LONDON, KOMPAS.com - Pasar-pasar saham utama Eropa ditutup lebih rendah pada Kamis (4/3/2010), setelah data ekonomi AS tidak seimbang dan karena para investor mencoba mendapatkan tindakan terbaru pada krisis utang Yunani, kata para diler.
Mereka mengatakan berita penurunan tajam penjualan pending home (rumah bekas pakai) di AS pada Januari menekuk kepercayaan dan sebagian besar menutupi sedikit lebih besar dari yang diperkirakan penurunan klaim baru pengangguran, ukuran kunci pasar tenaga kerja.
Bursa berakhir setelah upaya Yunani mengatasi defisit publik
dan krisis utang tampaknya membatalkan beberapa niat baik yang dihasilkan pada Rabu ketika Athena mengumumkan paket tambahan langkah-langkah penghematan, kata mereka.
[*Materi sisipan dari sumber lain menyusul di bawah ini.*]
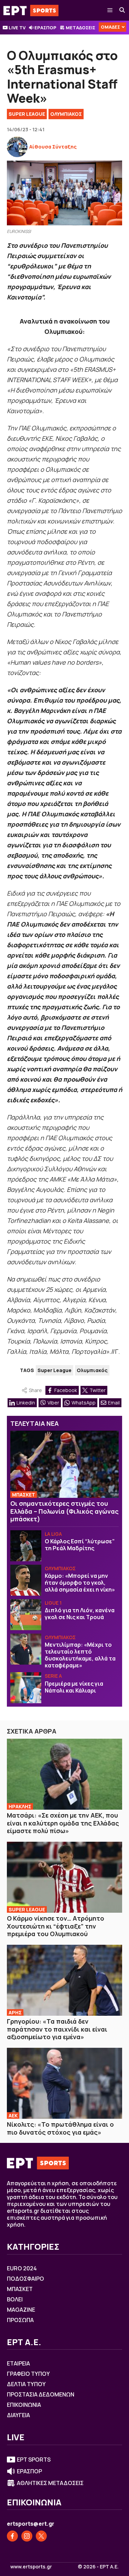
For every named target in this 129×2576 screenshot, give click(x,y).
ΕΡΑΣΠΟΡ (45, 27)
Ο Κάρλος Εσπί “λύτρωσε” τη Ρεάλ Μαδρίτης (80, 1544)
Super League (27, 114)
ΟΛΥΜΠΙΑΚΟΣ (66, 114)
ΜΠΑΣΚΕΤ (23, 1494)
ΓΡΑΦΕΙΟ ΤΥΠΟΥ (28, 2374)
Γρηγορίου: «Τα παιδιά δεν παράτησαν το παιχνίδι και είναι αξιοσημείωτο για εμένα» (57, 2029)
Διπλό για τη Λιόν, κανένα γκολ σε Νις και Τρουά (80, 1613)
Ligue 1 (53, 1602)
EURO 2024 (22, 2268)
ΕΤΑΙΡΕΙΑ (18, 2363)
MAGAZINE (21, 2309)
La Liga (53, 1534)
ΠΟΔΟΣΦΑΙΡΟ (25, 2278)
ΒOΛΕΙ (15, 2299)
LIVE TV (17, 27)
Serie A (53, 1676)
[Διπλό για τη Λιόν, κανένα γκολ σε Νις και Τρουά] (25, 1614)
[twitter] (41, 2536)
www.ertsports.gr (31, 2566)
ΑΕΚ (13, 2115)
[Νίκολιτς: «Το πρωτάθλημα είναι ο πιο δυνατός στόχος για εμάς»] (64, 2083)
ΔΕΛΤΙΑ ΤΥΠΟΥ (26, 2384)
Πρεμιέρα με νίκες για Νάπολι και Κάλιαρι (74, 1687)
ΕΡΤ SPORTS (34, 2459)
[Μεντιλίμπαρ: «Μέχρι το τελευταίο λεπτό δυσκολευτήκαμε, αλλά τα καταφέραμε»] (25, 1649)
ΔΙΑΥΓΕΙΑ (18, 2415)
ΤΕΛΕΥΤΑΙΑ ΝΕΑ (34, 1423)
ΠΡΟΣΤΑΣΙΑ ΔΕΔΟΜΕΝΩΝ (40, 2394)
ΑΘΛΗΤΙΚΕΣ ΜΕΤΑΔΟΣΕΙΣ (50, 2483)
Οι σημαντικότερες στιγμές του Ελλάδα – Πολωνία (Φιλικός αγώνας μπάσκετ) (64, 1511)
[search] (122, 10)
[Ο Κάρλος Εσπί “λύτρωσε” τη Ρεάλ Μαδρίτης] (25, 1545)
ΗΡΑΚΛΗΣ (20, 1806)
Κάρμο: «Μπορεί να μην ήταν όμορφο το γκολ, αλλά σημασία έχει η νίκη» (80, 1582)
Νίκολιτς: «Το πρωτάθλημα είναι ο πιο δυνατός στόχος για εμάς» (60, 2128)
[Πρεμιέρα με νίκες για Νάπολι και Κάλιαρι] (25, 1687)
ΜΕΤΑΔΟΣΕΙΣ (80, 27)
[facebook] (12, 2536)
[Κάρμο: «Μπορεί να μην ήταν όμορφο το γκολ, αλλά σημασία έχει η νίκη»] (25, 1580)
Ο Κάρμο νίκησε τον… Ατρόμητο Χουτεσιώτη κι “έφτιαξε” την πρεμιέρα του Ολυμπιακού (55, 1926)
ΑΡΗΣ (15, 2012)
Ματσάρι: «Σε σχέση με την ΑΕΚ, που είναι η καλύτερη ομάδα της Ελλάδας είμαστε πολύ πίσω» (63, 1823)
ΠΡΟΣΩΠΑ (20, 2320)
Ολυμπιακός (92, 1370)
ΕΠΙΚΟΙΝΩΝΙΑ (24, 2405)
Yunani berkomentar bahwa pihaknya dapat mencari bantuan dari Dana Moneter Internasional (IMF) jika mitra zona euro gagal untuk mendukung Yunani atas penolakan oleh Ketua Bank Sentral Eropa (ECB) Jean-Claude Trichet sedangkan Jerman bersikeras Athena masih harus mengurutkan masalahnya sendiri terlebih dahulu sebelum minta bantuan.
Para diler mengatakan, bursa terakhir bercampuraduk jelang sebuah kunjungan utama Perdana Menteri Yunani ke Perancis dan Jerman pada akhir pekan ketika pasar telah memperkirakan dua kekuatan untuk datang dengan dukungan langkah-langkah konkret untuk Athena.
Di London, indeks utama FTSE 100 tergelincir 0,11 persen menjadi 5.527,16 poin. Di Paris, indeks CAC 40 jatuh 0,37 persen ke 3.828,41 poin dan di Frankfurt, indeks DAX turun 0,39 persen pada 5.795,32 poin.
Di Wall Street, blue-chip Dow Jones Industrial Average naik 0,12
persen pada sekitar 1700 GMT, dengan teknologi komposit Nasdaq datar.
Data AS menunjukkan 469.000 klaim awal pengangguran yang diajukan pada pekan yang berakhir 27 Februari, turun dari 495.000 minggu sebelumnya dan tepat di depan perkiraan 470.000.